Brothers and sisters in Christ, it is utter self-destructive foolishness to think that we can do anything but work to actively bless Israel. Believers have not always had a clear-cut opportunity to do so, but we do now. Israel was not reborn as a nation until a mere 60 years ago, so there was no nation of Israel to love and defend. Obviously during the centuries of Jewish dispersion (especially prior to the rebirth of Israel) it should have been the Church’s unequivocal duty to stand with them and befriend those Jewish families when they needed us the most, but we did not.

We must never assist or lend moral support and thus strengthen Israel’s sworn enemies (as Balaam intended to do) and call it even handed or loving and kind, and think that somehow this is not cursing Israel. Balaam wasn’t going to personally harm Israel, he was merely going to assist Israel’s enemy (Moab) and then go home. God told him that if he did, He’d have to kill him.

We can’t send supplies and money to the Palestinians, or apply political pressure upon Israel on their behalf, and then somehow claim that the God of the Bible sanctions this as a worthy and holy cause. We must not join with the secular word to push Israel into dividing the land that was covenanted to them by the Lord, or insist that Israel deed to the Muslims as their capital the very place our Messiah will again set foot when He returns from Heaven, or allow Islam to maintain a pagan shrine and worship center where the Temple of God once existed and will again, and then say that because our heartfelt intent is peace therefore doing all these things must be right in Our Lord’s eyes.

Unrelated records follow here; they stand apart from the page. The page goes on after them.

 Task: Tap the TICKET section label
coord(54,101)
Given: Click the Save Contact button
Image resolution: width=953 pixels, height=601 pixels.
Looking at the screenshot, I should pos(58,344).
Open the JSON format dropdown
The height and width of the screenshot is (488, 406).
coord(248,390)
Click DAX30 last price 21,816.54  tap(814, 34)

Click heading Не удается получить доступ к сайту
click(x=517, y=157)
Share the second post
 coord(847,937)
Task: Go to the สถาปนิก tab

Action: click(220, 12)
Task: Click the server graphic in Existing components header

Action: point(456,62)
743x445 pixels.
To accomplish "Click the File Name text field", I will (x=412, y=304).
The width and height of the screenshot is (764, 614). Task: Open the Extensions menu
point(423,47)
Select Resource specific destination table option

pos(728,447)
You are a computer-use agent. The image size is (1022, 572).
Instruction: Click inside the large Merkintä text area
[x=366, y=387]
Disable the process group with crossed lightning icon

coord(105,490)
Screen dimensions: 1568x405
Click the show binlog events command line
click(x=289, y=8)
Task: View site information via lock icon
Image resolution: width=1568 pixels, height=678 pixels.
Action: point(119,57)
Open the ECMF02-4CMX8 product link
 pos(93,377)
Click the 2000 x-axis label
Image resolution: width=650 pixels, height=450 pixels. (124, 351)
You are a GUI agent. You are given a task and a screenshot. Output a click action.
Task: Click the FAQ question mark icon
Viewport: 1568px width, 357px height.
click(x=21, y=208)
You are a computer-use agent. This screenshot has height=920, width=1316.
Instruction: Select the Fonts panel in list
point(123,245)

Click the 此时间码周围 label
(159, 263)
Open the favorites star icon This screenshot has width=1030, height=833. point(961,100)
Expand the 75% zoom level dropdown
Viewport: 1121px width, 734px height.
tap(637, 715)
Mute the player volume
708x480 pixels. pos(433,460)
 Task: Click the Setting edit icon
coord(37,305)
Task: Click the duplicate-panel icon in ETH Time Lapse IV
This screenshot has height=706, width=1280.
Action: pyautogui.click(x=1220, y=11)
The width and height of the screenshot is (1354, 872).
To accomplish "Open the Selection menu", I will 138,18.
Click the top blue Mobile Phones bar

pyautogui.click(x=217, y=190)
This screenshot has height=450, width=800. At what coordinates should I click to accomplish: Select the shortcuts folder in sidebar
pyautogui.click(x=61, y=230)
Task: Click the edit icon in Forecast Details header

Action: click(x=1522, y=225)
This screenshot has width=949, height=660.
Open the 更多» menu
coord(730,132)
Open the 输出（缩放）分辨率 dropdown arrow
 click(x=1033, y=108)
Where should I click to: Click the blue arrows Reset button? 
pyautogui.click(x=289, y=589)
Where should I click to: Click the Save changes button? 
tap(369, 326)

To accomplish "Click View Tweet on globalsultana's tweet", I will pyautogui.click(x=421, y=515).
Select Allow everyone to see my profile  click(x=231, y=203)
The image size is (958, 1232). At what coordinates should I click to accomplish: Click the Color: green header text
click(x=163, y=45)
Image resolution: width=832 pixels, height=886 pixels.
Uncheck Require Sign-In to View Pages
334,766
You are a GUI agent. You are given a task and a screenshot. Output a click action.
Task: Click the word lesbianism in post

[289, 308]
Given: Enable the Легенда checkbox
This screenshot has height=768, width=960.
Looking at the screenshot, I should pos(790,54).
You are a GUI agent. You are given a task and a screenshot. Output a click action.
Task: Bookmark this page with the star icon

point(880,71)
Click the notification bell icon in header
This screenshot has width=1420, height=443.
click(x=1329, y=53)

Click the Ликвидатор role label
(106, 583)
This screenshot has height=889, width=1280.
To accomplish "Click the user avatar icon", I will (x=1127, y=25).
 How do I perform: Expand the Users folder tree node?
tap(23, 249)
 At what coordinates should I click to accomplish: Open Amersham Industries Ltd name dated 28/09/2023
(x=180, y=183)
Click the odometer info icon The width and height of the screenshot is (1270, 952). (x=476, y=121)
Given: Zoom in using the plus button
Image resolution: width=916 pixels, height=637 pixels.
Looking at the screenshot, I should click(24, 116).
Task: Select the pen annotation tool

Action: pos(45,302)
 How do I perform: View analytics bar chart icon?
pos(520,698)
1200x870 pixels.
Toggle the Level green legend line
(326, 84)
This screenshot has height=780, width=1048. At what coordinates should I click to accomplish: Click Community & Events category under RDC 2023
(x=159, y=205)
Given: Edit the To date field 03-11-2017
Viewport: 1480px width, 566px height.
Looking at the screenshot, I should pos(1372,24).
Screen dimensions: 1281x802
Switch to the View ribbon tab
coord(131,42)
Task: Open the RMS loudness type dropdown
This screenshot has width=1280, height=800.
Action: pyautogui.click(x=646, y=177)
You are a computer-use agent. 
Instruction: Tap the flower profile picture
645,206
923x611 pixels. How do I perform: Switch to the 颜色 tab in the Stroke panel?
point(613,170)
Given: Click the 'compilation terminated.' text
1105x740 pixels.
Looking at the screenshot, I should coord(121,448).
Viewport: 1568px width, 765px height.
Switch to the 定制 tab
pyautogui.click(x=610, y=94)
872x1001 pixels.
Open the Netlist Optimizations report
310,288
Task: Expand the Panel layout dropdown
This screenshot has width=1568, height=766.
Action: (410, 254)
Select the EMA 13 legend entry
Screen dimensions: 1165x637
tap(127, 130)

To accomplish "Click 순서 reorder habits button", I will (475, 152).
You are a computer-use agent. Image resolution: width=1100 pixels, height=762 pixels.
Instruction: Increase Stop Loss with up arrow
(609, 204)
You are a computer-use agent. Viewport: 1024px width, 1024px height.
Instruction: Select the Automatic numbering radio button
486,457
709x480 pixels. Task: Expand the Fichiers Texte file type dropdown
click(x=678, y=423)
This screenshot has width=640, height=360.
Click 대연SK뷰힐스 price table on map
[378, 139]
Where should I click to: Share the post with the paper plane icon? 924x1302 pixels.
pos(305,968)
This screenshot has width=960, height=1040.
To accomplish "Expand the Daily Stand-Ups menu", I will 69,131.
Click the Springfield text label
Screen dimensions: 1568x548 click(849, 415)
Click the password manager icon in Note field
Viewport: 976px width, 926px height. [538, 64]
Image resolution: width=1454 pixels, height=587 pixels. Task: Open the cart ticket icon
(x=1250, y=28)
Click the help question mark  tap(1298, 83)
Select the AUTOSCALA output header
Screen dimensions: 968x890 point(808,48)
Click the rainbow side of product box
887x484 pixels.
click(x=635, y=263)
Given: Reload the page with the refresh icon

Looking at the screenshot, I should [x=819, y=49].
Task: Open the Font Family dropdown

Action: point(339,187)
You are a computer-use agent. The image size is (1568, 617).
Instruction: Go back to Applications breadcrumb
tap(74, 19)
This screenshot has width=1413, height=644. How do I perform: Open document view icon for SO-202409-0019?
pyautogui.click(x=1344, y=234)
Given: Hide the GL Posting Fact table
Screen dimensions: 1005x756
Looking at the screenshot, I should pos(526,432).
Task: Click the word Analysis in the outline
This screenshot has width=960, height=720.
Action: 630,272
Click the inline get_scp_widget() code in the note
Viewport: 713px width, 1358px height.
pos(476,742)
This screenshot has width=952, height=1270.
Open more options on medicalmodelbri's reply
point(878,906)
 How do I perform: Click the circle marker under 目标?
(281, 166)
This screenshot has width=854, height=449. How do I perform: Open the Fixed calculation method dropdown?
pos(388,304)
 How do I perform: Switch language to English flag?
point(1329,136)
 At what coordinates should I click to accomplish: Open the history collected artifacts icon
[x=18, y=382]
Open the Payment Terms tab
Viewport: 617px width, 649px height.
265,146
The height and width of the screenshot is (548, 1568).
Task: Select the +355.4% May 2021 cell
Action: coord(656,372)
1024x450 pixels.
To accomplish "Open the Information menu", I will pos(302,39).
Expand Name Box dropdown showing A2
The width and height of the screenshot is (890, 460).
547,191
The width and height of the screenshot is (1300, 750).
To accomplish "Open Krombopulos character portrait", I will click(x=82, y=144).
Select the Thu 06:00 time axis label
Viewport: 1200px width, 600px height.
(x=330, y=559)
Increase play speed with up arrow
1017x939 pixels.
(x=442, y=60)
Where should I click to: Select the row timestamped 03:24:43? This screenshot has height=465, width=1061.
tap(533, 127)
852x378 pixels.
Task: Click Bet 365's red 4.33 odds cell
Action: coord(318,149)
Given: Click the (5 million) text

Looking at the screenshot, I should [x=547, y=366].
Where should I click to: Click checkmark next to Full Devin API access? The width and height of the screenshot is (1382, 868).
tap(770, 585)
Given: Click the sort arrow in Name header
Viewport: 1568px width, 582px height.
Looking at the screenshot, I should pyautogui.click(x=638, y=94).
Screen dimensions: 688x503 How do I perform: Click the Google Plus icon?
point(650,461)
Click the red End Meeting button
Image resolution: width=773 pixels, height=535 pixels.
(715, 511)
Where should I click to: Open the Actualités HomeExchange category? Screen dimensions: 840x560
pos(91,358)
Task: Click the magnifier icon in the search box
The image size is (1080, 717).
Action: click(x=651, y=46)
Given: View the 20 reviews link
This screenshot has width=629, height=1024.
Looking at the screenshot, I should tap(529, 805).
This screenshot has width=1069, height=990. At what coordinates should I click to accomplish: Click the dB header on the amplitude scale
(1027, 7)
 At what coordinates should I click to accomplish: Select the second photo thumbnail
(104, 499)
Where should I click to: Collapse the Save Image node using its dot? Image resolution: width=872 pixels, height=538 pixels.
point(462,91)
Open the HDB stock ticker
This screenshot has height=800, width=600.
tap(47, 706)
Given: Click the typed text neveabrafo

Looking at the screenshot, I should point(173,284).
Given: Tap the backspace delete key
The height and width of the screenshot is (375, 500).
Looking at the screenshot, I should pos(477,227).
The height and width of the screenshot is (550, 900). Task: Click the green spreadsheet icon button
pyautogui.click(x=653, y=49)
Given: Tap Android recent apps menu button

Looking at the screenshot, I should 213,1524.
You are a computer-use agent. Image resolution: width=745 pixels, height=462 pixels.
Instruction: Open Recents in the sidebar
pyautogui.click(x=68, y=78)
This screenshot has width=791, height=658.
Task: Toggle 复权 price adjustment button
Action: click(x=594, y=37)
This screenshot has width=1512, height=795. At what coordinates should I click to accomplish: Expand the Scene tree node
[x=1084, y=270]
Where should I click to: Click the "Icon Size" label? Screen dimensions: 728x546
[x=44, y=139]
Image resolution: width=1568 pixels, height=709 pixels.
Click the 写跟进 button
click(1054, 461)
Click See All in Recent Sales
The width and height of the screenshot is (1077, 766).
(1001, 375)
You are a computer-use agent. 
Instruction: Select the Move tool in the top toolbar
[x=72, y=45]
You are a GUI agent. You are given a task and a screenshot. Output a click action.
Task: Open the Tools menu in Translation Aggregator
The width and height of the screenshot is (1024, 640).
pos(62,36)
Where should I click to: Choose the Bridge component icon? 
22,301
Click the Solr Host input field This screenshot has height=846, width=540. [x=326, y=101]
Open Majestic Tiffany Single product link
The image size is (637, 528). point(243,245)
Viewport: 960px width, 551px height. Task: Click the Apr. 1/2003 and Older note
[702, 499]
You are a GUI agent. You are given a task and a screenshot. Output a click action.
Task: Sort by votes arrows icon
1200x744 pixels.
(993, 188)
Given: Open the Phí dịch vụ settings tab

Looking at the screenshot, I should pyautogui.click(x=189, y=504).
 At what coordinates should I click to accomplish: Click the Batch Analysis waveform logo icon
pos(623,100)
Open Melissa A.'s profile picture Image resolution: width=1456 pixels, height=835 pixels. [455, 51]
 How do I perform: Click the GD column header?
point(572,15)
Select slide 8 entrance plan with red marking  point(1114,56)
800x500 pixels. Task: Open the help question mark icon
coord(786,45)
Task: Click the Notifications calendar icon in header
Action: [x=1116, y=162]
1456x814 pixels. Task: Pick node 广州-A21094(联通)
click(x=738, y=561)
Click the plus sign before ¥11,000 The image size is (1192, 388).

If Balaam can wake up and see the light, then so can the Church. If Balaam can finally understand that Israel is not like the gentile nations, that God is not a human who changes his mind, that when he makes a promise or a covenant He will fulfill it and that the Lord Himself will curse anyone who curses His special people, Israel, then so can our brethren finally understand that. Let’s do our part to see to it that it happens, soon.